Because of the vertical heat-sealed seam in the tube body, the surface shape of the tube is not actually circular, although it should be circular, and therefore the tube cannot be formed using inexpensive techniques such as roll printing. Unable to print.

Furthermore, the head or nozzle portion of such extrusion containers having a body of unitary plastic or laminate construction has heretofore been attached primarily to the tube body by heat sealing.

In order to heat seal, the head and shell must be compatible, and it is necessary to use a thermoplastic material for the head as well as the shell.

Therefore, the material selection for the head is also limited, and thus the use of the container is also limited.

Furthermore, as a result of sealing the head member and body member together, the manufacture of such conventional containers is time consuming and expensive.

This means that it takes time to precisely control the heating of the plastic to the melting temperature required for heat sealing, and then considerable time to cool down before the body and head can be removed from the mandrel or jig where assembly takes place. It takes time.

This limits production rates and requires specific heating, cooling,
This increases the unit price of the container along with the pressurizing device.

This high price of the container prohibits it from gaining acceptance in certain product markets that would be viable markets if the price were lower.

In addition, heat sealing compromises the structural integrity of the body material near the head, resulting in an unsuitable container or a container that is susceptible to rupture during use.

In the past, a wide variety of two-piece assemblies have been devised for mechanical attachment to paper, metal, plastic or laminated tube bodies.

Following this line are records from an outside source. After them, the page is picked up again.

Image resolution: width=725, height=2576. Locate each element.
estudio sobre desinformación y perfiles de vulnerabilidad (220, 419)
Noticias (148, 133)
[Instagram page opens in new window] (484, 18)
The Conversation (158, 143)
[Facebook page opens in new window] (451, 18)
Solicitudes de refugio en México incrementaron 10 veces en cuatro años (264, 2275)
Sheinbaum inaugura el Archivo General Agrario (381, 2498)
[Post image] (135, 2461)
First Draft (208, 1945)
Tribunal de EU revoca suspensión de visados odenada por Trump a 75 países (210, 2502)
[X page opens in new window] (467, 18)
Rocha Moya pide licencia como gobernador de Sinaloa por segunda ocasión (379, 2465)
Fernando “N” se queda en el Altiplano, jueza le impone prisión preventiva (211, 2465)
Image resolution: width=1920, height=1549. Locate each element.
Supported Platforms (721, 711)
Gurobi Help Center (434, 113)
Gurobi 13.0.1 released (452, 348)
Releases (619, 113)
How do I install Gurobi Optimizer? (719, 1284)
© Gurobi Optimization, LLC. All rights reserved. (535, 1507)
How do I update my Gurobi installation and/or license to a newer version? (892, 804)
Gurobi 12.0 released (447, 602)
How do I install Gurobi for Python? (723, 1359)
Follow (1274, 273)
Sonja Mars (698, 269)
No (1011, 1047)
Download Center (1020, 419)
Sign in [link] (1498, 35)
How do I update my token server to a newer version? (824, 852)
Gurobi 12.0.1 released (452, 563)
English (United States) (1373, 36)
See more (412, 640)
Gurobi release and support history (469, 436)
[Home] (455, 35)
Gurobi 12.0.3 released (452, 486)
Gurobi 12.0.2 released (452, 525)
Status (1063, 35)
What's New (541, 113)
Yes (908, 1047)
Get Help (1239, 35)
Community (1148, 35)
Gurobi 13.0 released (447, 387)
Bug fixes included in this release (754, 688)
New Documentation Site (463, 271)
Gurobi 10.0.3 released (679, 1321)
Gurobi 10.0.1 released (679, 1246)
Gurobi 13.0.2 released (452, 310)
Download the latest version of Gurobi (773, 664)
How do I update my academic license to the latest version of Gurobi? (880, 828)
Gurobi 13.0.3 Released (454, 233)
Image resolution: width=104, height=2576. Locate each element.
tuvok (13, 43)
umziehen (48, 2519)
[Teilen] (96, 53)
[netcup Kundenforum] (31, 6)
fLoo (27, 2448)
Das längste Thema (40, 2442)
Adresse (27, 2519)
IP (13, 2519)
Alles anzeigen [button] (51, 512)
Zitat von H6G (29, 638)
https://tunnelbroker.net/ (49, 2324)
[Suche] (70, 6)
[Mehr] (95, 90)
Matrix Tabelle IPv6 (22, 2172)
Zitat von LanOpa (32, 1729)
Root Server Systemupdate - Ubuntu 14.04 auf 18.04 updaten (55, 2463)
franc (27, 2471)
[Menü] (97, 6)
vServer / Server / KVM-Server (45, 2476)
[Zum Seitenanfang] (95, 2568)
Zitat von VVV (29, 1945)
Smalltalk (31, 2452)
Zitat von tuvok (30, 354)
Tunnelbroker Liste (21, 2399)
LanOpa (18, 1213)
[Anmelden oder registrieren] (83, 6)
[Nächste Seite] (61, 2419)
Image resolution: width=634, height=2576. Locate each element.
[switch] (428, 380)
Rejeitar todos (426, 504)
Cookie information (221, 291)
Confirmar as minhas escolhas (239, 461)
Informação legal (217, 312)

Generally, in such a two-piece assembled head, the axial ends of the tube body are placed between two head members, and the ends are fastened together by the two members.

Although the heat sealing problems described above are avoided when the head is mechanically attached to the barrel, conventional assembled heads that are mechanically coupled have not been commercially acceptable to date.

The reasons for this are that an airtight seal cannot be obtained, that the pressure applied to the joint between the assembly head and body during use of the container causes the assembly head and body to separate, and that the structure and assembly are complicated. This is because productivity is low and manufacturing costs are high.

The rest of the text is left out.